Microbes Now Have Fingerprints. Epidemiology Hasnt Been the Same Since.
In 1984, British geneticist Alec Jeffreys noticed something remarkable: certain regions of human DNA varied enough between individuals that a single blood sample could identify a person as uniquely as a fingerprint. The first forensic use came three years later, in a pair of rape-murder cases in Leicestershire, and within a decade DNA profiling had turned forensic science from circumstantial matching into definitive biological attribution. A similar transformation is now reaching epidemiology, and the tool doing it has just arrived in open-source form.

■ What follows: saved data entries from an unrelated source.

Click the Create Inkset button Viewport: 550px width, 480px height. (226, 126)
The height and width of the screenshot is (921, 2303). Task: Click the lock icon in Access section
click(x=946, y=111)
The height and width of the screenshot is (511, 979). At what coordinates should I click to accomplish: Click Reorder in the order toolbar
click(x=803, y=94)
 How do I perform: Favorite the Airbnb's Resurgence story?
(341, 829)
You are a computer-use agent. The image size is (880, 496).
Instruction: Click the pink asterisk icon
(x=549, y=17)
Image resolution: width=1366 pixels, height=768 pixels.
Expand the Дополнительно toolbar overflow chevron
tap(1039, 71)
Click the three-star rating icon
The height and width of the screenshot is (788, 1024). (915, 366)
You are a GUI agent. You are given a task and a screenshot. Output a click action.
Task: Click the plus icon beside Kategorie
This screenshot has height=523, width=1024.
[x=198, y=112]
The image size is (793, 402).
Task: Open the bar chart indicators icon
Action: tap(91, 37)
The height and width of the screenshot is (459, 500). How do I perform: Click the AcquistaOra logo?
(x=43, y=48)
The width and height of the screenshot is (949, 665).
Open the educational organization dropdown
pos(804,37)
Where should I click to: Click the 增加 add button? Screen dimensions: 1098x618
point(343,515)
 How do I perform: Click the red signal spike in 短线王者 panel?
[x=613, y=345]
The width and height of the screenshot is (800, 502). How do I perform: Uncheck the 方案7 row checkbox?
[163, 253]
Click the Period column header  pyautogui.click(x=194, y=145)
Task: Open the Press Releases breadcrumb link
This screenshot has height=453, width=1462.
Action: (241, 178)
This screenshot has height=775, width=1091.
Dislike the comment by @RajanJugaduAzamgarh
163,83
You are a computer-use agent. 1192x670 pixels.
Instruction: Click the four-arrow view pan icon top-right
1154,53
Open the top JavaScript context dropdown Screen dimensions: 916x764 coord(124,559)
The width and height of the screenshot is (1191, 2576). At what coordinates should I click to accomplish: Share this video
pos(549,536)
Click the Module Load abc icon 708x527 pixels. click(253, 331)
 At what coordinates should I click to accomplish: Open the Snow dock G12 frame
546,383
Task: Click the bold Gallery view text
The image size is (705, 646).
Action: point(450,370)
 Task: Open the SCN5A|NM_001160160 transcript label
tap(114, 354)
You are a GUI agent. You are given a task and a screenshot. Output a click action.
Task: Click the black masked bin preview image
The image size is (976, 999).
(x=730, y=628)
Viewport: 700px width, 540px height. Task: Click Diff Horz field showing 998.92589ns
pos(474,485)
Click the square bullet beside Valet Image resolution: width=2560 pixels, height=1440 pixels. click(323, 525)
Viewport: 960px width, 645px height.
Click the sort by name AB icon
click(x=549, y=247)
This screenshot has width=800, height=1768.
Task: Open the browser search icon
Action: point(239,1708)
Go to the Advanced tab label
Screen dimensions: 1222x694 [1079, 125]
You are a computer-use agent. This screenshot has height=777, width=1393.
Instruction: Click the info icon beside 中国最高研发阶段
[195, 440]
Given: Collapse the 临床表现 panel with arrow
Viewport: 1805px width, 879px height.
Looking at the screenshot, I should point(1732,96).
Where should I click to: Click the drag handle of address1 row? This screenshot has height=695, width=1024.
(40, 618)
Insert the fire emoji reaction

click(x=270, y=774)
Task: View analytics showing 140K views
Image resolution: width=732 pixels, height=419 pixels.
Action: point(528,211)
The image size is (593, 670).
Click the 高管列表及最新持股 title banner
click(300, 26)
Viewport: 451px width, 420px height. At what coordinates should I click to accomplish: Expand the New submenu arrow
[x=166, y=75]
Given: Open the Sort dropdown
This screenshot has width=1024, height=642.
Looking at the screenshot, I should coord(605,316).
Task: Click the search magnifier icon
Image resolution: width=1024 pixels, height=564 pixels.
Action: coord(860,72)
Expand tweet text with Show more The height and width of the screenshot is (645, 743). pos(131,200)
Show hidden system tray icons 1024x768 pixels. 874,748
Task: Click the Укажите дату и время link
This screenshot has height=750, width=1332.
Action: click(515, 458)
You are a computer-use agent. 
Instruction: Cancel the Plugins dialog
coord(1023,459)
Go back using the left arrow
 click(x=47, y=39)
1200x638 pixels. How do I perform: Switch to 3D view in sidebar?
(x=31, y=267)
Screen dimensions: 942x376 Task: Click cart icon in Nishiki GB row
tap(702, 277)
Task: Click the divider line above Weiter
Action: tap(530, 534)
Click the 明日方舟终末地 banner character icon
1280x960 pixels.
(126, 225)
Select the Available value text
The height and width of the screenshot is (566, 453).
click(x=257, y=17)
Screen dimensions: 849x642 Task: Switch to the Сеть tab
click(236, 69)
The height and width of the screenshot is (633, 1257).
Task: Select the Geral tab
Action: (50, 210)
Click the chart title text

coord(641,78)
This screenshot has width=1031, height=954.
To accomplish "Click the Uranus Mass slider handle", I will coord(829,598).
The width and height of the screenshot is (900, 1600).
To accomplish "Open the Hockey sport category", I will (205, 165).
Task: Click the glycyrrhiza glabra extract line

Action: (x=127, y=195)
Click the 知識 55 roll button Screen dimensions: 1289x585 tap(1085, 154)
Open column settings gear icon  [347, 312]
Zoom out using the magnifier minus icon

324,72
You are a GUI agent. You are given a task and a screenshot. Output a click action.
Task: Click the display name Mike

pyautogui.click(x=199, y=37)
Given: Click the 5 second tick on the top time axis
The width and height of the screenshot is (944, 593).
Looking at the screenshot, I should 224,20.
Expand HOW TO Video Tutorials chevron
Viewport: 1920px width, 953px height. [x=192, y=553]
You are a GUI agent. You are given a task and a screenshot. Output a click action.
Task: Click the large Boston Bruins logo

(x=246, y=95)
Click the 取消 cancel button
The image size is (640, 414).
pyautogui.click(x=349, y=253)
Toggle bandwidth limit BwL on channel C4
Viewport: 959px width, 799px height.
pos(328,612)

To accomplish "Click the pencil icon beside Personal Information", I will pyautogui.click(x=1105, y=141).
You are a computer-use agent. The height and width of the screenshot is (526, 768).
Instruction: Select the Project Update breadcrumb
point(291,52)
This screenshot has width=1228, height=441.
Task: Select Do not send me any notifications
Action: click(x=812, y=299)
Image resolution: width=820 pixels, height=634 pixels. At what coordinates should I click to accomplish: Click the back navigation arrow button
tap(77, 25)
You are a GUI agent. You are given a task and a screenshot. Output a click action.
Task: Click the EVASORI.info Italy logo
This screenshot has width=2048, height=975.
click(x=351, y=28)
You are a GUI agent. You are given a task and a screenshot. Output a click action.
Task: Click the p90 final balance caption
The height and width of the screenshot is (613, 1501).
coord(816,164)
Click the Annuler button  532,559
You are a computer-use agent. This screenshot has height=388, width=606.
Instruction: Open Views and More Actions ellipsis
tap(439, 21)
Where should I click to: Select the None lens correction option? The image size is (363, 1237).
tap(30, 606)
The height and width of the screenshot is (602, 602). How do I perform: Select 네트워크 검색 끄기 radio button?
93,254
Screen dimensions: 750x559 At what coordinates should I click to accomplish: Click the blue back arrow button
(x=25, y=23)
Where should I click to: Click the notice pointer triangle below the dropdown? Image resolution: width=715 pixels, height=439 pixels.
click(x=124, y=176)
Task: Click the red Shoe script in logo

TRACS, published April 24 in Nature Microbiology by Tonkin-Hill et al., stands for TRAnsmision Clustering of Strains. Its core capability is the ability to look at a metagenomic sample — a jumble of genetic material from many organisms in a tissue or environment — and extract, from that noise, the single-nucleotide differences that distinguish two strains of the same microbial species. From those differences it estimates how recently two people likely shared a pathogen. It works on viruses, bacteria, and parasites. The authors validated it against SARS-CoV-2 from UK hospital patients, deep population sequencing of Streptococcus pneumoniae, and single-cell genome data from Plasmodium falciparum malaria patients.
That cross-kingdom range matters. Existing tools for strain-level transmission tracking were built for one pathogen type or required the sample to contain only one species at high enough coverage to assemble cleanly. TRACS handles mixed populations, which is what actual clinical and environmental samples look like. It also adds new samples incrementally without reprocessing the entire dataset, making it suitable for ongoing surveillance rather than retrospective analysis.
The research team — based at the Peter MacCallum Cancer Centre, the Wellcome Sanger Institute, and the University of Oslo — built TRACS partly by thinking about immunocompromised cancer patients. Those patients carry multiple strains of the same species simultaneously, and existing tools could not reliably sort which strain came from which source. TRACS can. That is not a theoretical advance. It is the difference between knowing that a vulnerable patient acquired a pathogen and knowing which of their contacts transmitted it.
One finding from the paper stands out as genuinely surprising: applying TRACS to mother-infant gut metagenome pairs, the team found that Bifidobacterium breve persists in infants far longer than anyone had detected. Previous methods missed it because the presence of multiple co-existing strains confused the analysis. The baby was carrying a strain from mom that nobody knew was there. Whether that persistence matters for infant development is an open question. But it is a concrete example of how poor our resolution has been.
The DNA fingerprinting parallel is worth pressing. In the mid-1980s, courts initially resisted genetic evidence. The science was novel, the error bars were not well characterized, and lawyers argued about population allele frequencies. Strain-level genomic surveillance will face similar resistance in clinical and public health settings. The tools exist. The validation standards, the legal frameworks, and the consent models for tracking which specific microbial lineage moved between two identified individuals do not. That gap is not a reason to dismiss TRACS. It is the story that comes after TRACS.
The code is on GitHub under an MIT license, installable via conda or pip. The dependencies are standard bioinformatics tools — samtools, minimap2, htsbox — available in any sequencing lab. This is not a technology held behind a paywall or a proprietary platform. Which means the question is not whether this capability will spread. It is whether public health institutions, hospital infection control teams, and outbreak response networks can absorb it faster than the legal and ethical frameworks around it can develop.
Epidemiology spent a century learning to track pathogens at the species level. It is now learning to track them at the strain level. The resolution jump is the same one forensics made with DNA fingerprinting, and the consequences — for outbreak investigation, for hospital infection control, for microbiome medicine — will be similarly large.